The Reserve Bank of India (RBI) has issued guidelines for banks to set up new currency chests.
Area of the strong room/ vault of at least 1,500 sq ft. For those situated in hilly/ inaccessible places, the strong room/ vault area of at least 600 sq ft.
The new chests should have a processing capacity of 6.6 lakh pieces of banknotes per day. Those situated in the hilly/ inaccessible places, a capacity of 2.1 lakh pieces of banknotes per day.
The currency chests should have Chest Balance Limit (CBL) of Rs 1,000 crore, subject to ground realities and reasonable restrictions, at the discretion of the Reserve Bank.
Currency chests are branches of selected banks authorised by the RBI to stock rupee notes and coins.

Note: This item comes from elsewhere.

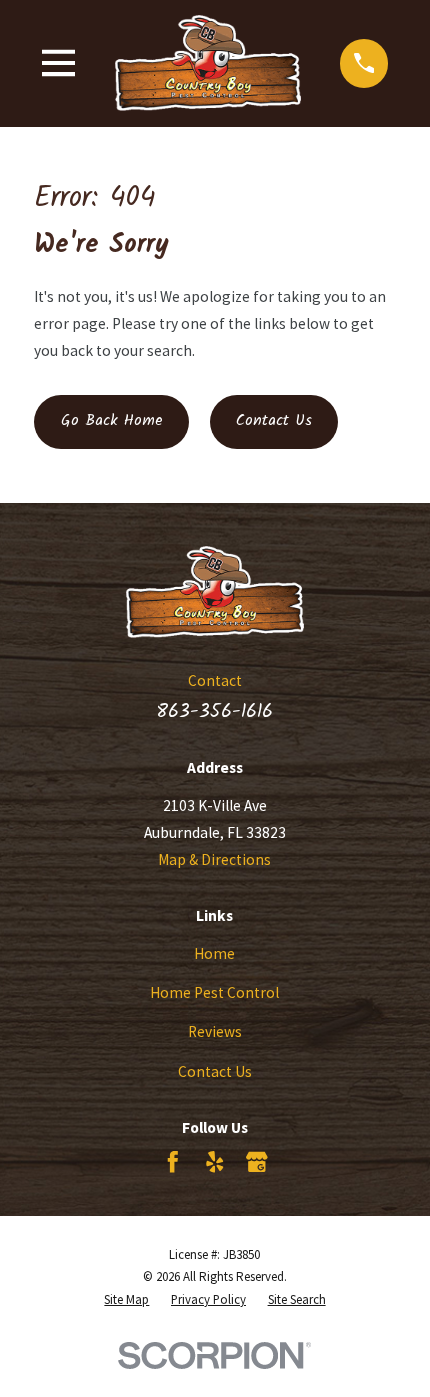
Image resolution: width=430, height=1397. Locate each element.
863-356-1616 (214, 711)
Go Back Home (112, 421)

The responsibility for managing the currency in circulation is vested in the RBI.
The central bank advises the Centre on the number of notes to be printed, the currency denominations, security features and so on. The number of notes that need to be printed is determined using a statistical model that takes the pace of economic growth, rate of inflation and the replacement rate of soiled notes.
The Government has, however, reserved the right to determine the amount of coins that have to be minted.
Role of currency chests
The RBI offices in various cities receive the notes from note presses and coins from the mints. These are sent to the currency chests and small coin depots from where they are distributed to bank branches.
The RBI has set up over 4,075 currency chests all over the country. Besides these, there are around 3,746 bank branches that act as small coin depots to stock small coins.